# EXERCISE DETAILS
Print, unchanged, the line containing "Click the Refresh button in Koala" along with all lines that follow it to the end of the listing.

# AVAILABLE DATA
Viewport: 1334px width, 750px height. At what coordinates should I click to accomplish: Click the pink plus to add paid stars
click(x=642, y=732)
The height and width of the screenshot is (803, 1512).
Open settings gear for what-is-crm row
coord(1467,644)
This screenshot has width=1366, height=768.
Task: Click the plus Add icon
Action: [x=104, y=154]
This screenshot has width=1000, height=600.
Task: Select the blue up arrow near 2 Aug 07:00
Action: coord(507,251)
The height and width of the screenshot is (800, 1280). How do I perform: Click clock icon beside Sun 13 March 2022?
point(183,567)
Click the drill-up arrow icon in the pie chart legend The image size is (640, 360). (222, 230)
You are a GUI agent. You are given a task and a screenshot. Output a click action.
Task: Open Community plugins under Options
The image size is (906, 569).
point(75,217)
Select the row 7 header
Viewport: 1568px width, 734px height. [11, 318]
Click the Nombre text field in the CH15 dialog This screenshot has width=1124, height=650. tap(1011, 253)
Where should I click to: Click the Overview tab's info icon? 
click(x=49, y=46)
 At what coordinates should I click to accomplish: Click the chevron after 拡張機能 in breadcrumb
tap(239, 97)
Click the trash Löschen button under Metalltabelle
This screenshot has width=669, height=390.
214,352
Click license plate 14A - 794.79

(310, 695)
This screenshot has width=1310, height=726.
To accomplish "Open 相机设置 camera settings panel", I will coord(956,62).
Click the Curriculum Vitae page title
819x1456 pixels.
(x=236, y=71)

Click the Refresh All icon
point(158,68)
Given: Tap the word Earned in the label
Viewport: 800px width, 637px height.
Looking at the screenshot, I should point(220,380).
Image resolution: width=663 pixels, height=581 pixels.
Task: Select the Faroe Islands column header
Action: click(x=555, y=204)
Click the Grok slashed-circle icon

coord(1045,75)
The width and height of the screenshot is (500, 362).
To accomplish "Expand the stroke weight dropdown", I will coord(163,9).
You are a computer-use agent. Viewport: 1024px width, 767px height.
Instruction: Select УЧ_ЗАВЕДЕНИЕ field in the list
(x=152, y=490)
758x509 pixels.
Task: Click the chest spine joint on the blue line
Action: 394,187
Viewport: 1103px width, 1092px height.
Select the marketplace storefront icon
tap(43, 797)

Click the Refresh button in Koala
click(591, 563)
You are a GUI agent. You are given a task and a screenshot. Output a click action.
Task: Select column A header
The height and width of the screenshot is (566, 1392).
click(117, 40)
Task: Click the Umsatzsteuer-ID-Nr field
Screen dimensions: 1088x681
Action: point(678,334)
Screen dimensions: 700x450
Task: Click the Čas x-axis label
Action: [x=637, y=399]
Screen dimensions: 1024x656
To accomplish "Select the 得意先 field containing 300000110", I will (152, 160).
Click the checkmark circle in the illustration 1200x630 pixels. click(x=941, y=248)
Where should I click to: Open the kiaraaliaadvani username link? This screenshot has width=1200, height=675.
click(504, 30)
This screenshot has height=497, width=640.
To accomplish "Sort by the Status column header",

# SOLVED EXERCISE
Click the Refresh button in Koala
click(591, 563)
You are a GUI agent. You are given a task and a screenshot. Output a click action.
Task: Select column A header
The height and width of the screenshot is (566, 1392).
click(117, 40)
Task: Click the Umsatzsteuer-ID-Nr field
Screen dimensions: 1088x681
Action: point(678,334)
Screen dimensions: 700x450
Task: Click the Čas x-axis label
Action: [x=637, y=399]
Screen dimensions: 1024x656
To accomplish "Select the 得意先 field containing 300000110", I will (152, 160).
Click the checkmark circle in the illustration 1200x630 pixels. click(x=941, y=248)
Where should I click to: Open the kiaraaliaadvani username link? This screenshot has width=1200, height=675.
click(504, 30)
This screenshot has height=497, width=640.
To accomplish "Sort by the Status column header",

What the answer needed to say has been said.